Candidate prospecting or talent acquisition is increasingly focusing on Growth Hiring. The aim of this article is to give you an edge over your competitors. Growth Hiring involves automatically contacting pre-selected candidates. However, one of the aspects missing from most strategies of this type is quality reporting. In order to maintain a high quality pool, you’ll need an ATS or, more simply, a tool that will store all the information your recruiters can collect. One of the most important pieces of information is the CV. It’s packed with important data that you can use either to personalize your approach or to make a note of them before you contact them.
On LinkedIn, a user’s profile is divided into several sections or tabs, providing a detailed presentation of his or her career path, skills and network.
Here’s a list of typical tabs and sections you might find on a LinkedIn profile, with explanations for each:
- Profile Header: This is the section that appears at the top of the profile and includes the profile photo, professional title, location and sector of activity. It’s a kind of virtual business card.
- Summary: Just below the header, the summary offers a space where the user can present themselves in a more personal and professional way, highlighting their goals, passions and key skills.
- Experience: This section is the equivalent of a traditional CV, where the user lists past and current professional experience, with job descriptions, achievements and responsibilities.
- Training: Here, users can list their diplomas, training courses and certifications, indicating the institutions attended and qualifications obtained.
- Skills & Recommendations: Skills can be added to show the user’s areas of expertise. Recommendations are testimonials written by other LinkedIn users that validate skills and professional experience.
- Licenses and Certifications: This section highlights professional certifications, licenses and accreditations specific to a field of activity.
- Achievements: This sub-section covers publications, patents, courses, projects, awards, skills tests and languages spoken.
- Activity: This tab shows the user’s recent interactions on LinkedIn, including published articles, posts, comments and likes.
- Published articles: Here you’ll find feature articles written by the user. These articles may be in-depth analyses, opinions or experience sharing that reflect his or her expertise and professional interests.
- Posts: This section groups together the user’s shorter publications, which can include professional updates, sharing of relevant information, images, videos or infographics.
- Comments: In this section, you can see the comments the user has left on the posts of other LinkedIn members. This can give insight into his interactions, his engagement in discussions and his network.

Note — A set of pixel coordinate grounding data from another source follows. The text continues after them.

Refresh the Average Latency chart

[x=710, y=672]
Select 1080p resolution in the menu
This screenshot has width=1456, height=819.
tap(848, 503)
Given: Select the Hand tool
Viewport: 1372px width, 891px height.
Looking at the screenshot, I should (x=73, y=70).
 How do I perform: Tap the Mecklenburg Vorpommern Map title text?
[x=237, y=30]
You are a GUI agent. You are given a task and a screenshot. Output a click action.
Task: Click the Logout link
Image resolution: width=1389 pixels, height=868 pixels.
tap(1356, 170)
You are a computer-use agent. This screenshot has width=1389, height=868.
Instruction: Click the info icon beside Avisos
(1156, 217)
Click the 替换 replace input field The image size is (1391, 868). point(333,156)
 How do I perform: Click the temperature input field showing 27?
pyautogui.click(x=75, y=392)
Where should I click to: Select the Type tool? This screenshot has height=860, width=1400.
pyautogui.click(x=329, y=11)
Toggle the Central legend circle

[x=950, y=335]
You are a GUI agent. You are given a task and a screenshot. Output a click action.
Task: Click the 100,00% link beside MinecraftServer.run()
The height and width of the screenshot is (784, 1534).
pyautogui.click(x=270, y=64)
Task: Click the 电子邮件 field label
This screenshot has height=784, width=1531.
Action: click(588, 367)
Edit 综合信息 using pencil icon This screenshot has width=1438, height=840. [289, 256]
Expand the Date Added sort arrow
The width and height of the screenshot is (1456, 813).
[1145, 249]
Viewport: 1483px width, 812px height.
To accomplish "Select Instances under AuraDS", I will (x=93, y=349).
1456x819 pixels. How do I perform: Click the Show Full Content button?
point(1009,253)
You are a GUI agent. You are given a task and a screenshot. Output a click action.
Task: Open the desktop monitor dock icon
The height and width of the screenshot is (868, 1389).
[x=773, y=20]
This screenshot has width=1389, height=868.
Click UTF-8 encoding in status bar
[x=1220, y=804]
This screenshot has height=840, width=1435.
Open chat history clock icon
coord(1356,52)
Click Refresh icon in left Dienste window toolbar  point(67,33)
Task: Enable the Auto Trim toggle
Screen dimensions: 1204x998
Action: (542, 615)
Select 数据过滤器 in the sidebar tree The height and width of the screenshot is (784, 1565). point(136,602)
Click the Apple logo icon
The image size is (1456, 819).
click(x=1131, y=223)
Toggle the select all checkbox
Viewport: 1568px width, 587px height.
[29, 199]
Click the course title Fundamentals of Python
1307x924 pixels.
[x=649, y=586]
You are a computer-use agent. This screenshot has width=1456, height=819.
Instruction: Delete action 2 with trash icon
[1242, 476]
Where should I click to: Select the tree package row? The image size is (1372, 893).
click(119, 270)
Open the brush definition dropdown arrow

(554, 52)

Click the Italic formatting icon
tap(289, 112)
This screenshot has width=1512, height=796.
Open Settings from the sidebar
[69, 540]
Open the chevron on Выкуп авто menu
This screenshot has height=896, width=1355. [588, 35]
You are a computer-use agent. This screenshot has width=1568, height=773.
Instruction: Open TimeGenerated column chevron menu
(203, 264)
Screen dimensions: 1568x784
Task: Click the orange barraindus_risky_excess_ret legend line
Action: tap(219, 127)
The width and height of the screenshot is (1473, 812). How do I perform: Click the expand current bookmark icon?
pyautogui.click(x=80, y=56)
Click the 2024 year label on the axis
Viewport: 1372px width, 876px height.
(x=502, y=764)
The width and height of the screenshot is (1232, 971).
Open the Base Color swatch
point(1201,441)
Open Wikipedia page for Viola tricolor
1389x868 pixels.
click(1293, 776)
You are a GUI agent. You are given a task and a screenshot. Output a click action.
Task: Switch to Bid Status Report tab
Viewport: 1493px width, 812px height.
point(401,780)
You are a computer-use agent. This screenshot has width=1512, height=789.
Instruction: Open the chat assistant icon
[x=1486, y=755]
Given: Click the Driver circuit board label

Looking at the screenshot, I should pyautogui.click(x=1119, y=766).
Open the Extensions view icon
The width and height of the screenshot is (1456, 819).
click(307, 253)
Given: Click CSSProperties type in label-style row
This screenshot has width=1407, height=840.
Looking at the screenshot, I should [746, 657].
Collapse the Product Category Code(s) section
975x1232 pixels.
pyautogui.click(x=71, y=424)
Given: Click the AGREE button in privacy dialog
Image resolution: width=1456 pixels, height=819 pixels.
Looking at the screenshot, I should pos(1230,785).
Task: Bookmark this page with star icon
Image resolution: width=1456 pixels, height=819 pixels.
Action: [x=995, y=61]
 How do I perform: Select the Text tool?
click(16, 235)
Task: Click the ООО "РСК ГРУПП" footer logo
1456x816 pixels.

- Likes: This shows publications that the user has “liked”. Likes can indicate topics of interest and people or content they support.
- Interests: This section displays the groups, companies, schools and influences the user follows.
- Contact Information: This contains the user’s business contact details, such as e-mail address, telephone number, links to other websites or social networks.
- Network: Although not strictly speaking a tab, this part of the profile gives access to a list of the user’s connections, enabling you to see your professional network.
- Portfolio: For creative professionals, this section can include a portfolio of work or projects.
Each section can be customized and enriched with specific details to best reflect the user’s background and skills. It’s important to note that LinkedIn regularly updates features and the user interface, so some tabs or sections may evolve over time.
Now that we’ve compiled a list of what a Linkedin profile can bring us in terms of data, we need to find an effective way of centralizing this information. There’s nothing like a Linkedin CV.
How do you turn a Linkedin profile into a usable CV?
To feed your ATS and help your recruiters make the right decisions, there’s a little-known feature: downloading your Linkedin profile.
Nothing could be simpler:
Go to the Linkedin profile that interests you
Click on “More
Finally “Save as” PDF
And the best part is that it works no matter how close you are to the person.
For example, we use this to retrieve Marc Le Bras’ Linkedin CV in PDF format.
This technique applies to all Linkedin profiles. In reality, Linkedin creates a CV by concentrating all the information present on the Linkedin profile. So it’s a good way to help your recruiters make decisions and provide your ATS with more information. The main benefit here is to save your recruiters time by centralizing candidate data.
If the CV format doesn’t suit you, you can extract this information in CSV format, so that the data is in a format closer to the Database. To achieve this, you’ll need a bit of scrapping knowledge and a profile visit.
Downloading a CV from a Linkedin profile is therefore both possible and easy. This feature allows you to centralize your candidate data. This data centralization stage is key to an effective Growth Hiring strategy. For the few companies that do use this strategy, the vast majority don’t take the time to create a genuine ATS that will result in a candidate pool. They’re on the wrong track, they’ll be able to recruit quickly thanks to the candidate prospecting technique BUT it’s a short-term vision. In fact, with over 2 years’ experience in this Growth Hiring strategy, I’ve seen the importance of a well-fed and nurtured candidate pool. Without CVs, without candidate data, it’s impossible to maintain a pool worthy of the name.